脑肿瘤切片需要获取病变组织、进行固定处理、脱水包埋、切片染色、显微镜观察。具体分析如下:
1.获取病变组织:通过手术或穿刺取得脑肿瘤样本,操作需避开重要功能区,减少损伤。样本大小需满足诊断要求,通常取直径1cm左右组织块。新鲜组织应立即放入生理盐水纱布保持湿润,避免干燥变形影响后续处理。
2.进行固定处理:样本需浸泡在10%中性福尔马林溶液中6-48小时,防止组织自溶腐败。固定液体积应为组织体积的10倍以上,确保充分渗透。特殊病例可选用酒精或特殊固定液,但需根据后续检测方法调整。
3.脱水包埋:固定后组织经梯度酒精脱水,再用二甲苯透明,最后浸蜡包埋。脱水时间根据组织厚度调整,通常每道程序2-4小时。石蜡温度控制在56-58℃,避免高温破坏抗原性。包埋时注意组织摆放方向,确保切片能完整显示病变结构。

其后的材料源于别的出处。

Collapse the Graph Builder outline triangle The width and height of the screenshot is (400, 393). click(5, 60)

4.切片染色:将蜡块切成4-6微米薄片,贴附于玻片上烘干。常规采用苏木精-伊红染色,细胞核呈蓝色,胞质呈红色。特殊染色如银染、免疫组化需提前标记,染色过程严格控制温度和时间。每批染色需设阳性对照确保质量。
5.显微镜观察:病理医师通过光学显微镜分析切片,评估肿瘤细胞形态、排列方式及浸润情况。低倍镜观察组织架构,高倍镜查看细胞异型性。结合临床资料与影像学检查,最终出具病理诊断报告。

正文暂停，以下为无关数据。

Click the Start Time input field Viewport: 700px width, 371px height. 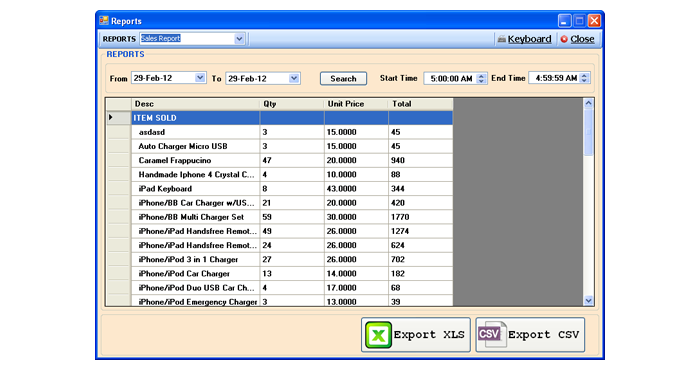(x=450, y=79)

操作过程需全程无菌,避免样本污染。不同肿瘤类型对固定时间要求差异较大,胶质瘤需延长固定至24小时以上。染色试剂的配制日期和浓度必须记录,过期试剂会导致染色失败。切片厚度不均匀可能影响诊断准确性,需定期校准切片机。诊断报告应包含肿瘤部位、大小、分级及切缘情况等关键信息。